(What the task requires)
Copy the data below word for word, from its first line through the line that contains "click(1395, 59)", with both ends included.

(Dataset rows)
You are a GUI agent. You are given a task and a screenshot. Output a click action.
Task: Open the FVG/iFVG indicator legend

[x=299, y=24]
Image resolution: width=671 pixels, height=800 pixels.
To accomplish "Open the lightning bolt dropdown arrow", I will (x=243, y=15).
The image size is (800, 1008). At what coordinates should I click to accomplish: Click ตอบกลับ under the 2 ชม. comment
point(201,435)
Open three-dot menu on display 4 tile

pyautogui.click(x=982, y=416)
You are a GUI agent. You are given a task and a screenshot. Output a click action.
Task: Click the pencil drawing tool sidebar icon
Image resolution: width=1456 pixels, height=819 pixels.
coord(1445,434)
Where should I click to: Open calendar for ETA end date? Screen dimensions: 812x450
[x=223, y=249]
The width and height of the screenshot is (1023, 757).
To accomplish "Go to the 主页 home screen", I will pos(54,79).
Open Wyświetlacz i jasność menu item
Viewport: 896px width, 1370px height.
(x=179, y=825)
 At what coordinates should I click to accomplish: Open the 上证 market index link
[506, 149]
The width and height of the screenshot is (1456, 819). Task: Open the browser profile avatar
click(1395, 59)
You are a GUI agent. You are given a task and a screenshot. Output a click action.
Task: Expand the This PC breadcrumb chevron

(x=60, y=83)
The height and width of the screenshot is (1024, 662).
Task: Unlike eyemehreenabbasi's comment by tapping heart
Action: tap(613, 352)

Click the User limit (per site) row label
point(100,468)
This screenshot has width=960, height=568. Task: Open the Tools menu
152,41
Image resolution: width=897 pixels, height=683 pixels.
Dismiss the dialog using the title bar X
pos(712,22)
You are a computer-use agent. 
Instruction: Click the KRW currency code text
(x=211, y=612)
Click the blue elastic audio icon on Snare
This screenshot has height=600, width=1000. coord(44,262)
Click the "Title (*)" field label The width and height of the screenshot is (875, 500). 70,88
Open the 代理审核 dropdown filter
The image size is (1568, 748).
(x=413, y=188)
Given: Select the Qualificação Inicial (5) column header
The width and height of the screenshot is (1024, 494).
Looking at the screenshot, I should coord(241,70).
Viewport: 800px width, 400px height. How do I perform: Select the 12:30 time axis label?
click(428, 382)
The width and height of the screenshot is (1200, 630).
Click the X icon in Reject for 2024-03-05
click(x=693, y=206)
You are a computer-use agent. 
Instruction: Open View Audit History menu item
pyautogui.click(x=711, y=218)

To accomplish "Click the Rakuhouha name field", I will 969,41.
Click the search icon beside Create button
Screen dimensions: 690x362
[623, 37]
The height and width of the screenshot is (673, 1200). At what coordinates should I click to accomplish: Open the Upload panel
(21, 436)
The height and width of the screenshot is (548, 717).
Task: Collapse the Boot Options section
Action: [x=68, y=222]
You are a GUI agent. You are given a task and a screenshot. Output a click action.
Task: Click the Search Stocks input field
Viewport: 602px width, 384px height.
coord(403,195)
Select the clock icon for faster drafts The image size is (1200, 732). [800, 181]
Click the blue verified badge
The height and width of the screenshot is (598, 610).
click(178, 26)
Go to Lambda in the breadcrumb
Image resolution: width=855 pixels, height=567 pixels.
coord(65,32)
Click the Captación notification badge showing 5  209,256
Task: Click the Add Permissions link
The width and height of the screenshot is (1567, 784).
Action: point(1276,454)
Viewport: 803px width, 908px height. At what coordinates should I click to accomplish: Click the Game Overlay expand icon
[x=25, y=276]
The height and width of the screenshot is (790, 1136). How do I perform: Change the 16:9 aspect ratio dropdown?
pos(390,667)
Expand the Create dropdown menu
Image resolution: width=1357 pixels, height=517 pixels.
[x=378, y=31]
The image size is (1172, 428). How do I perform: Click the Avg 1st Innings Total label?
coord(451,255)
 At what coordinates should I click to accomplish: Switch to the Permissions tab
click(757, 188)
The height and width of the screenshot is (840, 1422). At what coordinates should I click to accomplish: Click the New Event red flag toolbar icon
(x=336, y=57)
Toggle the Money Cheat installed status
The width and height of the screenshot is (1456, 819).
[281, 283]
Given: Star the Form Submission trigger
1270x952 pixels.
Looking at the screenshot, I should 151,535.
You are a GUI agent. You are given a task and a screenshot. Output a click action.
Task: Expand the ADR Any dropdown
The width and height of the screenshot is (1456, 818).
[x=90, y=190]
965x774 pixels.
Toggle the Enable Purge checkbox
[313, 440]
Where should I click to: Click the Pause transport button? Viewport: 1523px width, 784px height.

(Written answer)
You are a GUI agent. You are given a task and a screenshot. Output a click action.
Task: Open the FVG/iFVG indicator legend

[x=299, y=24]
Image resolution: width=671 pixels, height=800 pixels.
To accomplish "Open the lightning bolt dropdown arrow", I will (x=243, y=15).
The image size is (800, 1008). At what coordinates should I click to accomplish: Click ตอบกลับ under the 2 ชม. comment
point(201,435)
Open three-dot menu on display 4 tile

pyautogui.click(x=982, y=416)
You are a GUI agent. You are given a task and a screenshot. Output a click action.
Task: Click the pencil drawing tool sidebar icon
Image resolution: width=1456 pixels, height=819 pixels.
coord(1445,434)
Where should I click to: Open calendar for ETA end date? Screen dimensions: 812x450
[x=223, y=249]
The width and height of the screenshot is (1023, 757).
To accomplish "Go to the 主页 home screen", I will pos(54,79).
Open Wyświetlacz i jasność menu item
Viewport: 896px width, 1370px height.
(x=179, y=825)
 At what coordinates should I click to accomplish: Open the 上证 market index link
[506, 149]
The width and height of the screenshot is (1456, 819). Task: Open the browser profile avatar
click(1395, 59)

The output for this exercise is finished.